Electron couldn't use BoringSSL in Node, or use OpenSSL in Chromium, so the only option was to switch to building Node as a shared library, and hide the BoringSSL and OpenSSL symbols in the components of each.
This change brought Electron some positive side effects. Before this change, you could not rename the executable file of Electron on Windows if you used native modules because the name of the executable was hard coded in the import library. After Node was built as a shared library, this limitation was gone because all native modules were linked to node.dll
, whose name didn't need to be changed.
Native modules in Node work by defining an entry function for Node to load, and then searching the symbols of V8 and libuv from Node. This is a bit troublesome for embedders because by default the symbols of V8 and libuv are hidden when building Node as a library and native modules will fail to load because they cannot find the symbols.

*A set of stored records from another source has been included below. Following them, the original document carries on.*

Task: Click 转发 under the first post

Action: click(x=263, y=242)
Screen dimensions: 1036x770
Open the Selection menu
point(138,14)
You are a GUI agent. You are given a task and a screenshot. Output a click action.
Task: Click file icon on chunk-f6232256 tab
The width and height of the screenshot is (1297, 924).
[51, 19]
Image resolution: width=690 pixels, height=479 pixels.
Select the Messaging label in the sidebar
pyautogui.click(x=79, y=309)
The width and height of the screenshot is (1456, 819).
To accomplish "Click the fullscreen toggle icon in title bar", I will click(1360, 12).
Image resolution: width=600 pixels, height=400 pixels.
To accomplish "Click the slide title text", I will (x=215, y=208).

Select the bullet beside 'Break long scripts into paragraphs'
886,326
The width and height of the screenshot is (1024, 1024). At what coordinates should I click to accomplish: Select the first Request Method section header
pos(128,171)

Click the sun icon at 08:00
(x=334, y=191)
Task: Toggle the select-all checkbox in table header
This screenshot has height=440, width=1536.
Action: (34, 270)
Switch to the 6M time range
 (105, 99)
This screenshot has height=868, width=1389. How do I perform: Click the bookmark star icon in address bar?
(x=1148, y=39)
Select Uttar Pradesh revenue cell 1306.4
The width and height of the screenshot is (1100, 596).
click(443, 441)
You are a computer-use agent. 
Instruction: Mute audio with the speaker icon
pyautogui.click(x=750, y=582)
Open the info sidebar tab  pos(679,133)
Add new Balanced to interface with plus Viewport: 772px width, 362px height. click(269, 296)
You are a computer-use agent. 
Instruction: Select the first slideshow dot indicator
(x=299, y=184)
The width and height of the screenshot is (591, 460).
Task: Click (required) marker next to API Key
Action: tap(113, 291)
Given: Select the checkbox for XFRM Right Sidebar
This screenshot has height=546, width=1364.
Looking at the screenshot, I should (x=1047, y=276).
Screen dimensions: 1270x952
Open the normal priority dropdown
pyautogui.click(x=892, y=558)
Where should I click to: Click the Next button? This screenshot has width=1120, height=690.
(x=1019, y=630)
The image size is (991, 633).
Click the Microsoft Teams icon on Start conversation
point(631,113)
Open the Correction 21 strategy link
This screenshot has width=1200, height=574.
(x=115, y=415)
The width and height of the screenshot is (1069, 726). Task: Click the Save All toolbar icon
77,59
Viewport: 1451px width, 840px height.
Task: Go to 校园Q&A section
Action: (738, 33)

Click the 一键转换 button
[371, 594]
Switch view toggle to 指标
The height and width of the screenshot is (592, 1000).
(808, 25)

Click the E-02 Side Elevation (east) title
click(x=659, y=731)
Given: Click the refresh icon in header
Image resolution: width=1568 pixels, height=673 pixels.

So in order to make native modules work, the V8 and libuv symbols were exposed in Electron. For V8 this is done by forcing all symbols in Chromium's configuration file to be exposed. For libuv, it is achieved by setting the BUILDING_UV_SHARED=1
definition.
After all the work of building and linking with Node, the final step is to run Node in your app.
Node doesn't provide many public APIs for embedding itself into other apps. Usually, you can just call node::Start
and node::Init
to start a new instance of Node. However, if you are building a complex app based on Node, you have to use APIs like node::CreateEnvironment
to precisely control every step.
In Electron, Node is started in two modes: the standalone mode that runs in the main process, which is similar to official Node binaries, and the embedded mode which inserts Node APIs into web pages. The details of this will be explained in a future post.